Gubbio a picco a Livorno: 3-0 per i labronici, rossoblù mai in gara
Il Gubbio più anemico della stagione torna dal “Picchi” di Livorno con un pesante 3-0, terza sconfitta nelle ultime 4 gare in cui ha raccimolato appena 1 punto. Una squadra che sta in partita solo un tempo, incassa due reti nei minuti di recupero e manca totalmente la reazione nella ripresa rendendo quasi inoperoso il portiere di casa. Non mancano le attenuanti alla squadra di Di Carlo (squalificato e sostituito in panca dal secondo Mezzanotti) che già privo di Di Massimo e Ghirardello, deve rinunciare dopo appena 5′ di gioco anche a Minta nel 352 consueto: in avanti resta il solo La Mantia supportato da un altalenante Mastropietro.
Il Livorno esce alla distanza, e corre rischi solo alla mezz’ora quando i rossoblù vanno in gol sull’unica vera azione efficace dell’incontro: Podda viene lanciato dalle retrovie sulla destra (ma parte con una posizione di fuorigioco) cross al centro dove La Mantia infila Seghetti. Tutto annullato dalla revisione. Resta l’unica seria conclusione nella porta toscana.

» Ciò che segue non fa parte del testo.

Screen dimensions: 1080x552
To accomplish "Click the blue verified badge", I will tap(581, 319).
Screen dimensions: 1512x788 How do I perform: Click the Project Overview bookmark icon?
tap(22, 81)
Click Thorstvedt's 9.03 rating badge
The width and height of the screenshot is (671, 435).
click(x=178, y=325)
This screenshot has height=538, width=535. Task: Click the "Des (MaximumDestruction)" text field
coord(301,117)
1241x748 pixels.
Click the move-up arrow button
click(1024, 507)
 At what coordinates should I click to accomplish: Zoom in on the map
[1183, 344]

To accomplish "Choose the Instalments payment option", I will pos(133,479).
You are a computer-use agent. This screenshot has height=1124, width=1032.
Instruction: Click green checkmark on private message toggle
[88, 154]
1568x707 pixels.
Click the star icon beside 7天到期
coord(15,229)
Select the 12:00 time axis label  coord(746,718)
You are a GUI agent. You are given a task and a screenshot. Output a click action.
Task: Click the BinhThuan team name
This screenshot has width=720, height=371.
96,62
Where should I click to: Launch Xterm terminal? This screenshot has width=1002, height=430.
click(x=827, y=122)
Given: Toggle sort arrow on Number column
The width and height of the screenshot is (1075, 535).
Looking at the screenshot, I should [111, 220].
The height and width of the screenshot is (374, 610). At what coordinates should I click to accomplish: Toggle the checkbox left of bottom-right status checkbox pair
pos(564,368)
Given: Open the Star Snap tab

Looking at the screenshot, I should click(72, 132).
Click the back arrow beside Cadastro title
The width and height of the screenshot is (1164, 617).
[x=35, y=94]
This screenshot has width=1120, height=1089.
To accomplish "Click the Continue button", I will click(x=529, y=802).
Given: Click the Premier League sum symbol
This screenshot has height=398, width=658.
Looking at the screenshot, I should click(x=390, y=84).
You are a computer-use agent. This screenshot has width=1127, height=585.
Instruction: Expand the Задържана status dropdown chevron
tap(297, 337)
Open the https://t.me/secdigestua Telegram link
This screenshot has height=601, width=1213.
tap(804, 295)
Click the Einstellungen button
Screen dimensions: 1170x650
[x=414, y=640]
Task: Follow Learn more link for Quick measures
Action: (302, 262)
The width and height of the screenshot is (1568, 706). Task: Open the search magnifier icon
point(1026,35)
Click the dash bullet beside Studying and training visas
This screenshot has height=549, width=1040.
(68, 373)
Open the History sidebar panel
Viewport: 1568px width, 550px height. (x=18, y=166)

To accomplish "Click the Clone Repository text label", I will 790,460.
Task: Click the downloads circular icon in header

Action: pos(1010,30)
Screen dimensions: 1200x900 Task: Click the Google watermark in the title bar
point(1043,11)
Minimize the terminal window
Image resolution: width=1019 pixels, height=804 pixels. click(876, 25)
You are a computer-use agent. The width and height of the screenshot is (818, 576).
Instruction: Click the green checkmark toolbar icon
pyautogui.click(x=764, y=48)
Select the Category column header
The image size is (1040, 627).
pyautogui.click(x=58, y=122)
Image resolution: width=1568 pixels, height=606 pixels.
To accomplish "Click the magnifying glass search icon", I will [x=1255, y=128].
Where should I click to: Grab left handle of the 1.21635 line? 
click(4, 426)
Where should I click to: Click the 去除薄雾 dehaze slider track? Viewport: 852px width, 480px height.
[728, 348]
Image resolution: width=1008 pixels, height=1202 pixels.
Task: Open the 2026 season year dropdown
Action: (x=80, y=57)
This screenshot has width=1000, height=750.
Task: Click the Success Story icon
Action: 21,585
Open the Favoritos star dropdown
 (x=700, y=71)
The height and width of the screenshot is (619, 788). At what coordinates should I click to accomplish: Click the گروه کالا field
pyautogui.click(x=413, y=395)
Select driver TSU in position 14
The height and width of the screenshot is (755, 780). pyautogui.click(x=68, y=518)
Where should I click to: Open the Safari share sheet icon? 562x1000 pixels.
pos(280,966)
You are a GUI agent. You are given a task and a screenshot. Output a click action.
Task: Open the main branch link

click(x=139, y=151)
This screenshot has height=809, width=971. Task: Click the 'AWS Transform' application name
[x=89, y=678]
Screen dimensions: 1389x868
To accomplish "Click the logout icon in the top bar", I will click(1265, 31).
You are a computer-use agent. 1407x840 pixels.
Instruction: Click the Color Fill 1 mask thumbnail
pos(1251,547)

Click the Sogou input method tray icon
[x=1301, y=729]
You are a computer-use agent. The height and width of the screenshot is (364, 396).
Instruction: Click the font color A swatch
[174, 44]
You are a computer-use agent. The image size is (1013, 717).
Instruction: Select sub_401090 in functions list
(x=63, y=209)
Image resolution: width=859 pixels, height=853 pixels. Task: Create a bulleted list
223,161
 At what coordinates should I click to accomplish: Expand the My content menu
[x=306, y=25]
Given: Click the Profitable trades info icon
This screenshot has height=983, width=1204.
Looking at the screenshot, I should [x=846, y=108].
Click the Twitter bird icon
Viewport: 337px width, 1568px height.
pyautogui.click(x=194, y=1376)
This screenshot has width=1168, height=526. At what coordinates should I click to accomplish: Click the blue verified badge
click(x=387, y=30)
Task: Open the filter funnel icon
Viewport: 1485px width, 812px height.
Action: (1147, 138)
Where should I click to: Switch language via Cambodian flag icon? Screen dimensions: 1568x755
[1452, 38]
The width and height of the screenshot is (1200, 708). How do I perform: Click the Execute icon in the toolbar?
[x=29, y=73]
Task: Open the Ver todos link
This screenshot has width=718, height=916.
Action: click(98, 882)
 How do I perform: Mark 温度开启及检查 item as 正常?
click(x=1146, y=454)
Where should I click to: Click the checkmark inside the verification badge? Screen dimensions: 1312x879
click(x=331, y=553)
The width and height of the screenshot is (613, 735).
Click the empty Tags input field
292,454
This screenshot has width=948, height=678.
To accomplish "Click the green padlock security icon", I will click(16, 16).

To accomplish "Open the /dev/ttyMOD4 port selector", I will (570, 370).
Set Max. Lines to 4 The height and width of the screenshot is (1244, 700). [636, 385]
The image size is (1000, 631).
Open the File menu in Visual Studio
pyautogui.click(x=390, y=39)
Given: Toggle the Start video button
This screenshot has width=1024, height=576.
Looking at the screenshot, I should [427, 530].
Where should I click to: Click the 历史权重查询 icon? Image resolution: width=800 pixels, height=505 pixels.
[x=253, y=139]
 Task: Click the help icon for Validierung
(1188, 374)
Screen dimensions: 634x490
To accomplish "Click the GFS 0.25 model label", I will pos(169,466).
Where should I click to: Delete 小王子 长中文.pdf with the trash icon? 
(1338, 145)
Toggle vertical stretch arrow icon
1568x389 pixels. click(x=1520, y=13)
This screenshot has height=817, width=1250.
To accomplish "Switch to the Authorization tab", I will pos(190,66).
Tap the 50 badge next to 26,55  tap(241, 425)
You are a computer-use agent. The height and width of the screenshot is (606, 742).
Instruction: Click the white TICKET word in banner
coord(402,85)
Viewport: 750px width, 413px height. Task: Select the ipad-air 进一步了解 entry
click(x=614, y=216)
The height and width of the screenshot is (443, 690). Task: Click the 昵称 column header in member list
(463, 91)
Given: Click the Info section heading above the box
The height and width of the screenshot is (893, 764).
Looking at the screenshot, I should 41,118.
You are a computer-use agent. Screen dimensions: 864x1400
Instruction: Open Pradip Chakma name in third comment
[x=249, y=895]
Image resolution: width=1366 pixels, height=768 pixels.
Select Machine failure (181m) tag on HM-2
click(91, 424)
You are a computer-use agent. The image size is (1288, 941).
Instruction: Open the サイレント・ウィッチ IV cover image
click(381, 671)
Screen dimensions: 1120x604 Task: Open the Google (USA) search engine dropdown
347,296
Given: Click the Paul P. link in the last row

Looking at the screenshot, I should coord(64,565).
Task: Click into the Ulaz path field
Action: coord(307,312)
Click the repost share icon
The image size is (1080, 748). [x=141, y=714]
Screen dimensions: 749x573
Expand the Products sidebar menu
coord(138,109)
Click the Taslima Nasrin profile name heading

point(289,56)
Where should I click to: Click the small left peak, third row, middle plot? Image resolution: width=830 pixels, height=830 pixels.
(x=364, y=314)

Nel finale di tempo l’arbitro decreta 7 minuti di recupero (che ci stanno tra due sostituzioni e lunghi stop al FVS) e il Livorno va in gol due volte oltre il 45′. Prima la sblocca Marchesi con un gran tiro da fuori area che pur centrale, sorprende Bagnolini al 47′. Tre minuti dopo da un traversone da sinistra, l’ex grifone Di Carmine si ritrova in carambola una palla d’oro da due passi e insacca il suo 11mo gol stagionale.
Sotto 2-0 il Gubbio torna in campo con le novità Costa e Fazzi ma la musica non cambia. I rossoblù cercano spunti offensivi ma La Mantia predica nel deserto. Poco prima del 90′ ci pensa Bonassi dal limite con una rasoiata a fil di palo ad arrotondare il punteggio: 3-0 e Gubbio rispedito a casa a testa bassa. Nelle ultime 3 gare (due in casa con Pianese e Pineto e trasferta a Sassari) servirà ben altra tempra per non perdere la griglia playoff.